USB 3 ports and plugs should have distinctive blue plastic internals to distinguish them, although there are already many exceptions. Because you should be able to interchange all full-size USB 2 and 3 plugs and ports, this may be the only way of telling them apart unless you can see that USB 3 has an extra five pins. As with Thunderbolt, copper cables are limited to no more than 3 metres, but optical versions might go further.
Tools: Diagnostics
So you have hooked up your external hard disk, graphics tablet, or other peripheral, and it does not work at all, or plays up. Aside from the simple logical steps of checking that the cables are connected properly, changing port, cable, and performing a USB hub shuffle, what can you do to diagnose the problem?

The first point of reference is to open System Information, the bundled utility you can access through the About This Mac dialog, or direct in the Utilities folder. Each internal and external bus is listed under Hardware, allowing you inspect what OS X believes to be present.

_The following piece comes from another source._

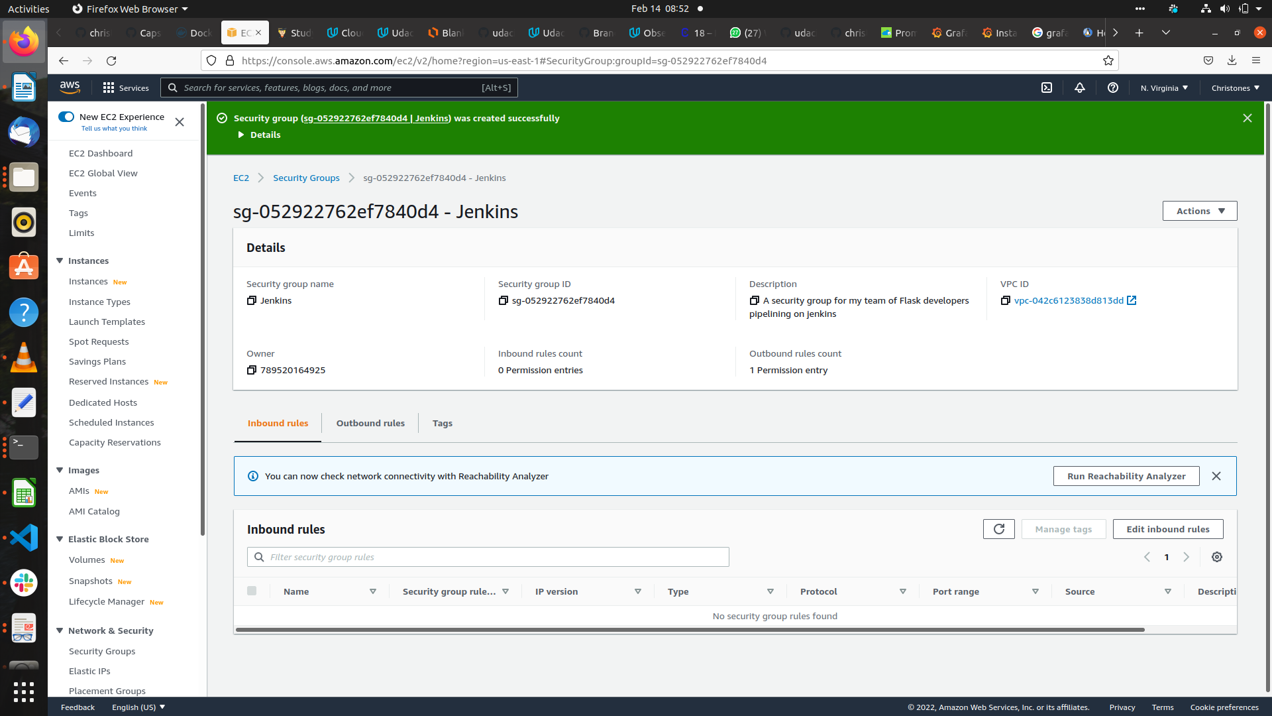Click Run Reachability Analyzer button
1272x716 pixels.
[x=1126, y=476]
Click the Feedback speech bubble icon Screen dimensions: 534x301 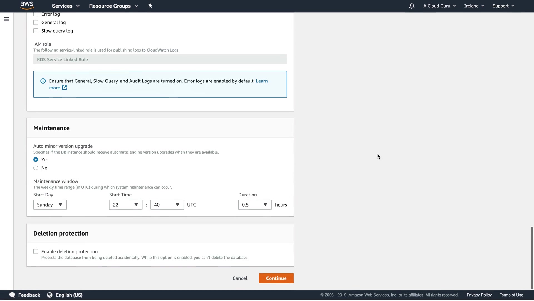click(x=12, y=295)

Select Thunderbolt and you can see the firmware version of your Thunderbolt cable (it will be interesting to see how long it will be before that causes issues), what is connected to each port on your Mac and any peripherals fed from a Thunderbolt port, and their full details.

USB diagnostics have improved considerably, for instance showing the current available and required at each connection. The latter allow you to check that no device is trying to draw more than can be delivered by the port that it is connected to. Software driver and other components can be inspected by selecting the Extensions and Frameworks items, and Preference Panes where relevant, listed under Software. However System Information cannot run bus diagnostic routines.
If your Mac came with a hardware diagnostics disk, that can run through checking the function of its ports. There are also more specialist utilities that allow you to go deeper into some types of expansion bus and the devices connected to them: USB Prober, formerly part of the suite of tools supporting Apple’s Xcode SDK, is one of the few that still works, but is antiquated now and may lack support for USB 3.